Problem statement => Return the data below in full, exactly as it stands.

Supplied data =>
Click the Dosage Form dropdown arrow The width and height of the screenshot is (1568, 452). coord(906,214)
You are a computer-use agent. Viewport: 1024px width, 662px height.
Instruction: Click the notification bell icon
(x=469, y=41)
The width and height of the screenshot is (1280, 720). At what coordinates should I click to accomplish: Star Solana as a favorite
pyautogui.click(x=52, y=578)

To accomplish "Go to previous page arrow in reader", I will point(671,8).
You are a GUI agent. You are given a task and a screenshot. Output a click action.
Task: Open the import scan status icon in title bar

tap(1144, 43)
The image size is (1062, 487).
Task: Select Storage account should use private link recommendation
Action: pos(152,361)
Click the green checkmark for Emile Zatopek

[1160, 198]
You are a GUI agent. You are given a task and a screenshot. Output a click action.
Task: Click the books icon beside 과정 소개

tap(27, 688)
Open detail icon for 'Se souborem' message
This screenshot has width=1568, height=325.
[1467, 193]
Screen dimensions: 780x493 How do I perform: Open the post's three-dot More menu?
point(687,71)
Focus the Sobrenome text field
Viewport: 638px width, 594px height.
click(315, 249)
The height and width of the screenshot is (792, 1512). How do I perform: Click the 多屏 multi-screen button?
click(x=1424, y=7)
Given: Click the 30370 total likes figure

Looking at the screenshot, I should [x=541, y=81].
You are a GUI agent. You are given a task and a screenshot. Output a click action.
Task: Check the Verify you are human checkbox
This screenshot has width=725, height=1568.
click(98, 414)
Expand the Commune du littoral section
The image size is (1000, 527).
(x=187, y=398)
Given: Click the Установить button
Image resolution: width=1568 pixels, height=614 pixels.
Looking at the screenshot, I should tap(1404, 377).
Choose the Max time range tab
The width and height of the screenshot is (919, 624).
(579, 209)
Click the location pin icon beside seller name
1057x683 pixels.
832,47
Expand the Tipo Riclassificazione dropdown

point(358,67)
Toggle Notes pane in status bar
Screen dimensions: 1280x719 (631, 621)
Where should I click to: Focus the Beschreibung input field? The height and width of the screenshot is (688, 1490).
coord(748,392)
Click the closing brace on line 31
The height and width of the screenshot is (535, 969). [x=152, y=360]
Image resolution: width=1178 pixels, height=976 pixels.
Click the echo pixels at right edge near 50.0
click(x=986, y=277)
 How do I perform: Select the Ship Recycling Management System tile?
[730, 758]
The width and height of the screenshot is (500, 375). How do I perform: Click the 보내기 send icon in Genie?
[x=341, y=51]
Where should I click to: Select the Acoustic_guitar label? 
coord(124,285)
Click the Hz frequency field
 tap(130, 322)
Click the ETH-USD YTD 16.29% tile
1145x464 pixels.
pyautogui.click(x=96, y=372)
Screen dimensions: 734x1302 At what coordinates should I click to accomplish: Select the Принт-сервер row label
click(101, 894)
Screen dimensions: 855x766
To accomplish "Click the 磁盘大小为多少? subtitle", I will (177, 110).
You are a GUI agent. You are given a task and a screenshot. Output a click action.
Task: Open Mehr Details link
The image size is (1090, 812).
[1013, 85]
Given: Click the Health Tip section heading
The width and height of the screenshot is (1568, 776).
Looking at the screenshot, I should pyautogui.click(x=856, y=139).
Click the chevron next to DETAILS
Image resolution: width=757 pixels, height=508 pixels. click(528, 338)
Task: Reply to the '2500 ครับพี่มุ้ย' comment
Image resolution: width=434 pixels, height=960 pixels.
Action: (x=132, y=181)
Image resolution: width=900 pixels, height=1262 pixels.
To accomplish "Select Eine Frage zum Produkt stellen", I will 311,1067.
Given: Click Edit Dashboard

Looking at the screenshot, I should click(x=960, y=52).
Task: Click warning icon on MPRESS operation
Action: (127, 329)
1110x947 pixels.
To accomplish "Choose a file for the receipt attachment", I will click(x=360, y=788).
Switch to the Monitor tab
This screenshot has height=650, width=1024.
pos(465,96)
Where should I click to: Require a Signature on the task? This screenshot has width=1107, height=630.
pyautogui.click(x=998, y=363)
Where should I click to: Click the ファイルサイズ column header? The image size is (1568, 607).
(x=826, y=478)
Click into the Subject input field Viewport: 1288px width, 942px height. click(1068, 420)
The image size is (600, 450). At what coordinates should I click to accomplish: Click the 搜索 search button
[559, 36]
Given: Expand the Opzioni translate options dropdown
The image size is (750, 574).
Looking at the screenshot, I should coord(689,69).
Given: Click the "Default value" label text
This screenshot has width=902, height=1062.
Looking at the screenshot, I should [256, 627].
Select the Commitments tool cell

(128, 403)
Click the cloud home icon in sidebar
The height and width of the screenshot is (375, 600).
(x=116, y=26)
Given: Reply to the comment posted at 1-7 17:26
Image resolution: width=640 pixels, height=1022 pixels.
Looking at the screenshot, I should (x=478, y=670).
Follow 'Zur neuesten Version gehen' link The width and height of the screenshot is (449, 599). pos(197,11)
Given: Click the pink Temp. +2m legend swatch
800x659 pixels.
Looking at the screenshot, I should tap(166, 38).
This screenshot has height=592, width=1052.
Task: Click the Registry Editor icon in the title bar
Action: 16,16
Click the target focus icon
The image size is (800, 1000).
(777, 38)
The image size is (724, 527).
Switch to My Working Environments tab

Completed task =>
Click the Dosage Form dropdown arrow The width and height of the screenshot is (1568, 452). coord(906,214)
You are a computer-use agent. Viewport: 1024px width, 662px height.
Instruction: Click the notification bell icon
(x=469, y=41)
The width and height of the screenshot is (1280, 720). At what coordinates should I click to accomplish: Star Solana as a favorite
pyautogui.click(x=52, y=578)

To accomplish "Go to previous page arrow in reader", I will point(671,8).
You are a GUI agent. You are given a task and a screenshot. Output a click action.
Task: Open the import scan status icon in title bar

tap(1144, 43)
The image size is (1062, 487).
Task: Select Storage account should use private link recommendation
Action: pos(152,361)
Click the green checkmark for Emile Zatopek

[1160, 198]
You are a GUI agent. You are given a task and a screenshot. Output a click action.
Task: Click the books icon beside 과정 소개

tap(27, 688)
Open detail icon for 'Se souborem' message
This screenshot has width=1568, height=325.
[1467, 193]
Screen dimensions: 780x493 How do I perform: Open the post's three-dot More menu?
point(687,71)
Focus the Sobrenome text field
Viewport: 638px width, 594px height.
click(315, 249)
The height and width of the screenshot is (792, 1512). How do I perform: Click the 多屏 multi-screen button?
click(x=1424, y=7)
Given: Click the 30370 total likes figure

Looking at the screenshot, I should [x=541, y=81].
You are a GUI agent. You are given a task and a screenshot. Output a click action.
Task: Check the Verify you are human checkbox
This screenshot has width=725, height=1568.
click(98, 414)
Expand the Commune du littoral section
The image size is (1000, 527).
(x=187, y=398)
Given: Click the Установить button
Image resolution: width=1568 pixels, height=614 pixels.
Looking at the screenshot, I should tap(1404, 377).
Choose the Max time range tab
The width and height of the screenshot is (919, 624).
(579, 209)
Click the location pin icon beside seller name
1057x683 pixels.
832,47
Expand the Tipo Riclassificazione dropdown

point(358,67)
Toggle Notes pane in status bar
Screen dimensions: 1280x719 (631, 621)
Where should I click to: Focus the Beschreibung input field? The height and width of the screenshot is (688, 1490).
coord(748,392)
Click the closing brace on line 31
The height and width of the screenshot is (535, 969). [x=152, y=360]
Image resolution: width=1178 pixels, height=976 pixels.
Click the echo pixels at right edge near 50.0
click(x=986, y=277)
 How do I perform: Select the Ship Recycling Management System tile?
[730, 758]
The width and height of the screenshot is (500, 375). How do I perform: Click the 보내기 send icon in Genie?
[x=341, y=51]
Where should I click to: Select the Acoustic_guitar label? 
coord(124,285)
Click the Hz frequency field
 tap(130, 322)
Click the ETH-USD YTD 16.29% tile
1145x464 pixels.
pyautogui.click(x=96, y=372)
Screen dimensions: 734x1302 At what coordinates should I click to accomplish: Select the Принт-сервер row label
click(101, 894)
Screen dimensions: 855x766
To accomplish "Click the 磁盘大小为多少? subtitle", I will (177, 110).
You are a GUI agent. You are given a task and a screenshot. Output a click action.
Task: Open Mehr Details link
The image size is (1090, 812).
[1013, 85]
Given: Click the Health Tip section heading
The width and height of the screenshot is (1568, 776).
Looking at the screenshot, I should pyautogui.click(x=856, y=139).
Click the chevron next to DETAILS
Image resolution: width=757 pixels, height=508 pixels. click(528, 338)
Task: Reply to the '2500 ครับพี่มุ้ย' comment
Image resolution: width=434 pixels, height=960 pixels.
Action: (x=132, y=181)
Image resolution: width=900 pixels, height=1262 pixels.
To accomplish "Select Eine Frage zum Produkt stellen", I will 311,1067.
Given: Click Edit Dashboard

Looking at the screenshot, I should click(x=960, y=52).
Task: Click warning icon on MPRESS operation
Action: (127, 329)
1110x947 pixels.
To accomplish "Choose a file for the receipt attachment", I will click(x=360, y=788).
Switch to the Monitor tab
This screenshot has height=650, width=1024.
pos(465,96)
Where should I click to: Require a Signature on the task? This screenshot has width=1107, height=630.
pyautogui.click(x=998, y=363)
Where should I click to: Click the ファイルサイズ column header? The image size is (1568, 607).
(x=826, y=478)
Click into the Subject input field Viewport: 1288px width, 942px height. click(1068, 420)
The image size is (600, 450). At what coordinates should I click to accomplish: Click the 搜索 search button
[559, 36]
Given: Expand the Opzioni translate options dropdown
The image size is (750, 574).
Looking at the screenshot, I should coord(689,69).
Given: Click the "Default value" label text
This screenshot has width=902, height=1062.
Looking at the screenshot, I should [256, 627].
Select the Commitments tool cell

(128, 403)
Click the cloud home icon in sidebar
The height and width of the screenshot is (375, 600).
(x=116, y=26)
Given: Reply to the comment posted at 1-7 17:26
Image resolution: width=640 pixels, height=1022 pixels.
Looking at the screenshot, I should (x=478, y=670).
Follow 'Zur neuesten Version gehen' link The width and height of the screenshot is (449, 599). pos(197,11)
Given: Click the pink Temp. +2m legend swatch
800x659 pixels.
Looking at the screenshot, I should tap(166, 38).
This screenshot has height=592, width=1052.
Task: Click the Registry Editor icon in the title bar
Action: 16,16
Click the target focus icon
The image size is (800, 1000).
(777, 38)
The image size is (724, 527).
Switch to My Working Environments tab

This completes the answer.